Link Posted: 10/24/2004 1:19:27 PM EST
I'll take an M1 or 1201FP any day.
Link Posted: 10/25/2004 9:32:01 AM EST
There was a shop in Kittery Point Me (I'm not sure if it still in business) that you had to be buzzed in after you told them who you were that had an unbelievable inventory of very high end shotguns and double rifles. There were many shotguns in the $200,00 range and up and forget about the rifles I was afraid to pick some of them up. The sky is the limit if your pockets are deep enough. Mine are not.
Link Posted: 10/25/2004 9:36:08 AM EST

Originally Posted By SHIVAN:
Those shotguns are also custome measured and made for YOU.....they measure and fit you as if you were buying a suit.

Not to mention that each side of the receiver will be hand done by MASTER engraving artists with likely 100 hours on each side of the shottie.

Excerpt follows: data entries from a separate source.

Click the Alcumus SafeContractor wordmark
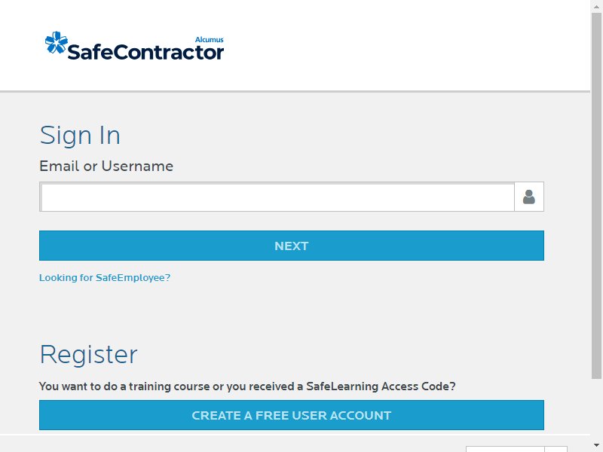The width and height of the screenshot is (603, 452). (145, 52)
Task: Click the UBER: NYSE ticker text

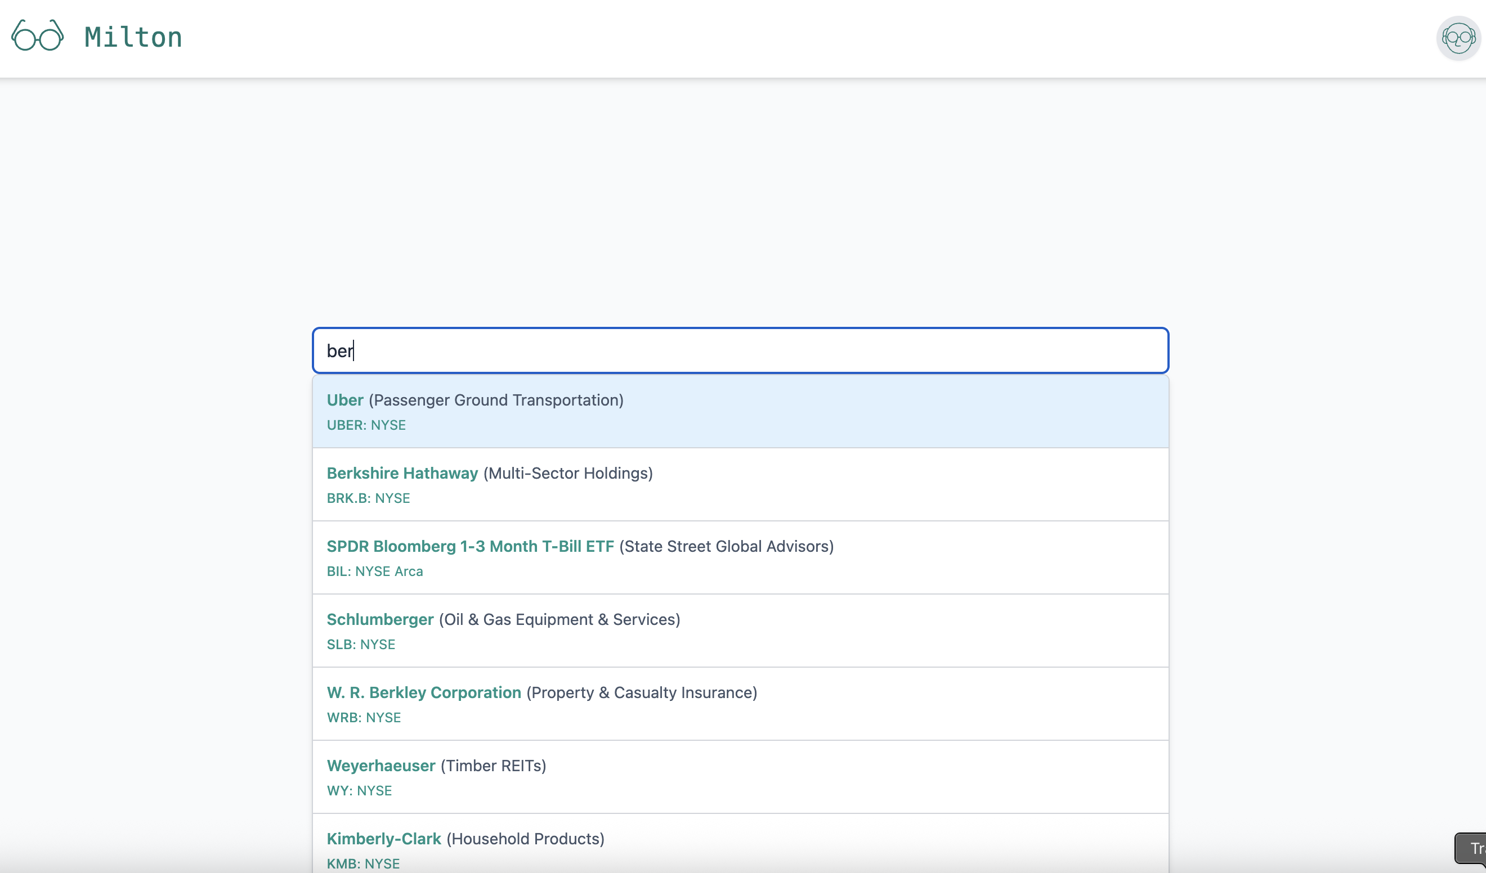Action: tap(366, 425)
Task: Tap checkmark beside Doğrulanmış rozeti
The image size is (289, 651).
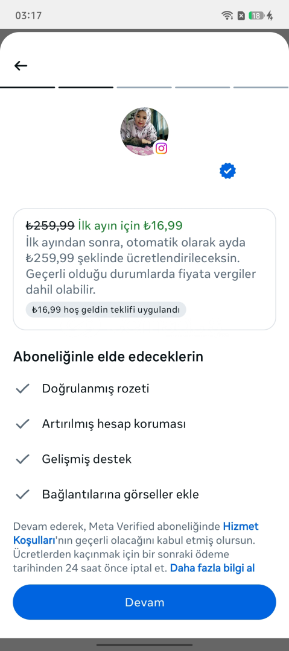Action: [x=22, y=389]
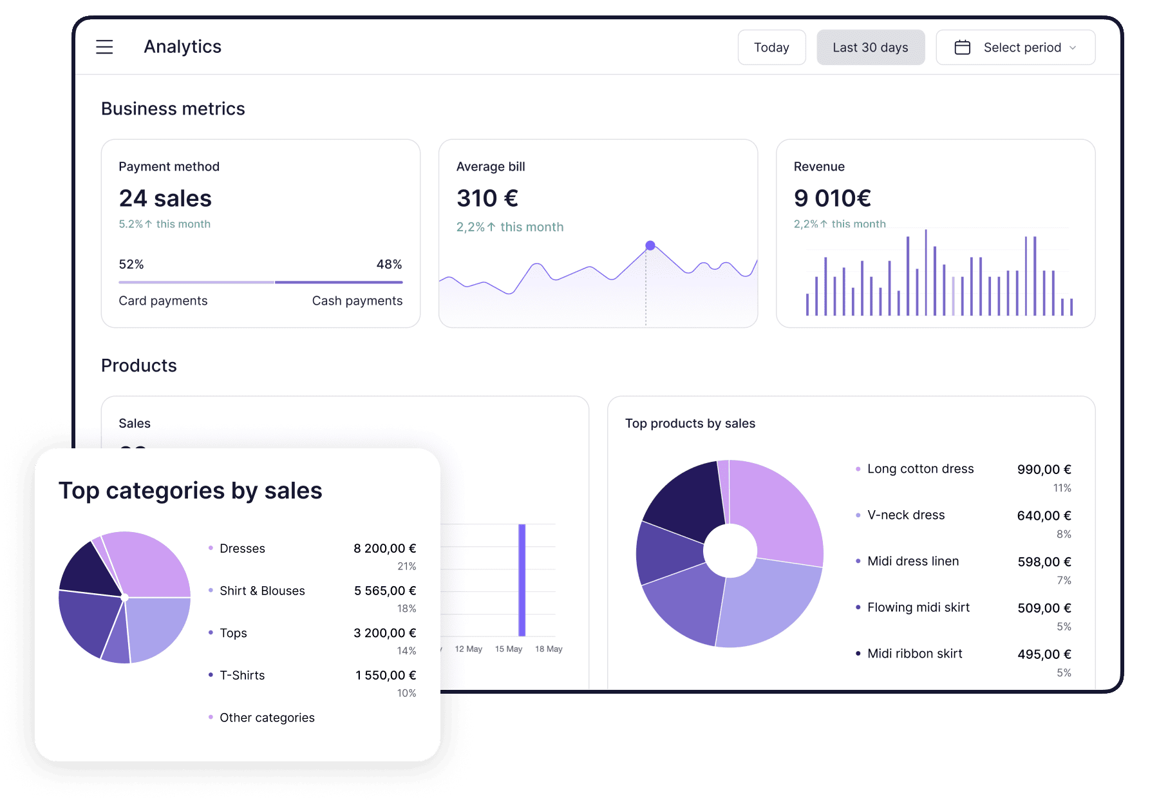Click the Tops legend bullet
Image resolution: width=1159 pixels, height=800 pixels.
[210, 633]
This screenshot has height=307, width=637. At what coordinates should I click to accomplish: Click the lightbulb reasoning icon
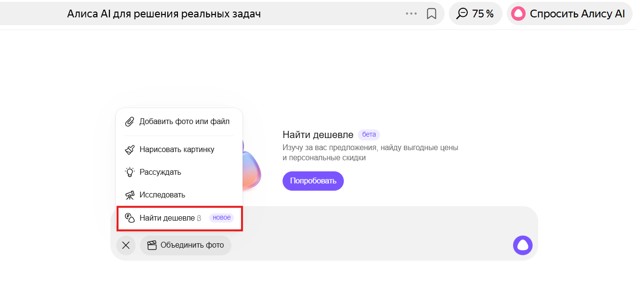[130, 172]
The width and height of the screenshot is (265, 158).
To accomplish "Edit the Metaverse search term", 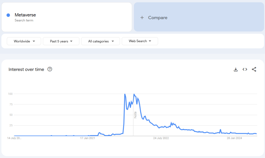I will pos(25,15).
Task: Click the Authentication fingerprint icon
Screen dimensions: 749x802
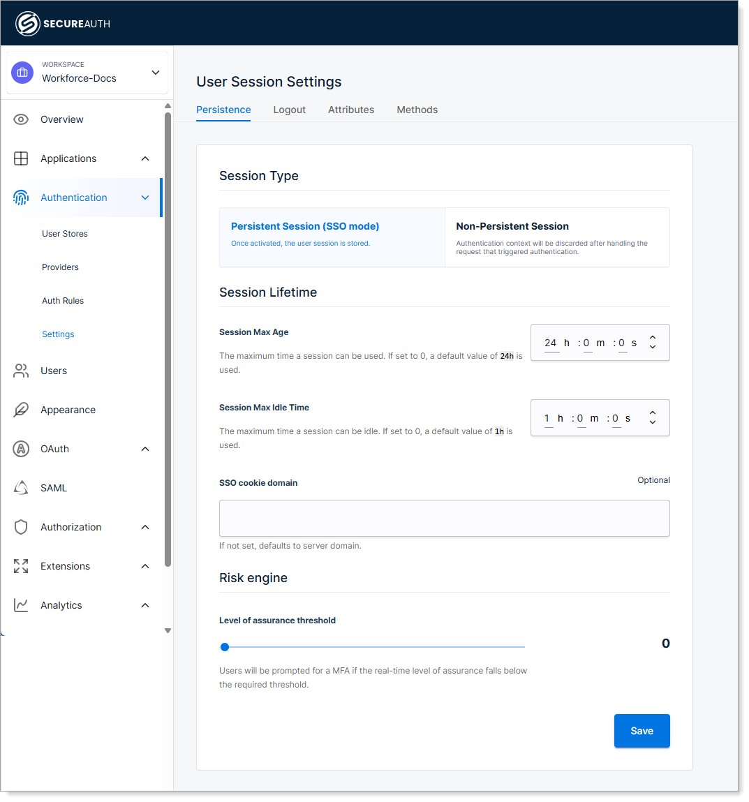Action: tap(21, 198)

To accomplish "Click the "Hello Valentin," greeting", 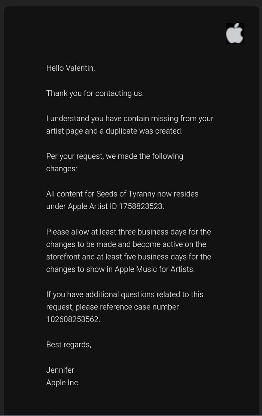I will tap(70, 68).
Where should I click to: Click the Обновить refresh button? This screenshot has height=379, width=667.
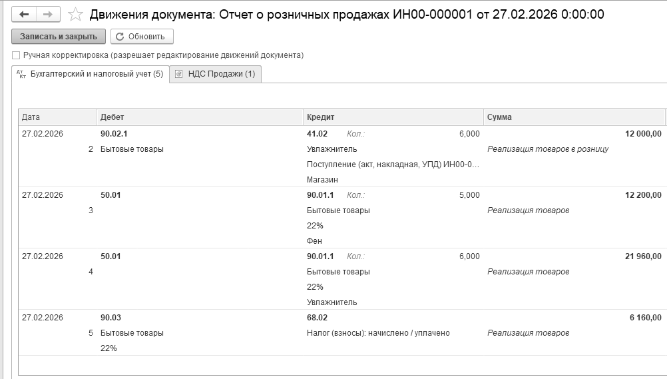(x=142, y=37)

Inlays, etc, etc, etc.......


Ah. That explains it.

<­BR>



Wait, no it doesn't. I think 100K would be better spent on machineguns. I can get a Browning Citori for around what, 1K? But for me, my Remington 11-87 will kill pretty much any fowl I need. I'll never understand why you'd want to pay that much for something you can get for much cheaper, and not have to worry about beating up in the field. Unless you're buying it as a piece of artwork to hang on your wall (and in that case, just get a damn painting.)
Link Posted: 10/25/2004 9:43:40 AM EST

Originally Posted By Gloftoe:
Wait, no it doesn't. I think 100K would be better spent on machineguns. I can get a Browning Citori for around what, 1K? But for me, my Remington 11-87 will kill pretty much any fowl I need. I'll never understand why you'd want to pay that much for something you can get for much cheaper, and not have to worry about beating up in the field. Unless you're buying it as a piece of artwork to hang on your wall (and in that case, just get a damn painting.)



It's the difference between a Lexus and a Toyota.
Link Posted: 10/25/2004 11:39:11 AM EST

Originally Posted By Gloftoe:

Originally Posted By SHIVAN:
Those shotguns are also custome measured and made for YOU.....they measure and fit you as if you were buying a suit.

Not to mention that each side of the receiver will be hand done by MASTER engraving artists with likely 100 hours on each side of the shottie.

Inlays, etc, etc, etc.......


Ah. That explains it.

Wait, no it doesn't. I think 100K would be better spent on machineguns. I can get a Browning Citori for around what, 1K? But for me, my Remington 11-87 will kill pretty much any fowl I need. I'll never understand why you'd want to pay that much for something you can get for much cheaper, and not have to worry about beating up in the field. Unless you're buying it as a piece of artwork to hang on your wall (and in that case, just get a damn painting.)



Do you have, or make, millions of dollars a year? If the answer is no, then you probably would do like I do and just buy a rack grade Beretta O/U for $2000 and call it a day. If you do, then $31,000 or $100,000 is "the same" as $2000 is to me....


Look at folks who don't even bat an eyelash when writing a check for a $400,000 Rolls or $280,000 Ferrari. Cash money......no issues, no regrets.

Same thing.

The kind of folks who buy $100,000 O/U shotguns are the kind of guys who make more in a week than you and I combined in a year.

However, I can appreciate the craftmanship that goes in to one and they are worth every penny....if you can afford it.
Link Posted: 10/25/2004 1:13:35 PM EST

Originally Posted By ProfessorEvil:
It's the difference between a Lexus and a Toyota.



What, a hood ornament and a few thousand dollars?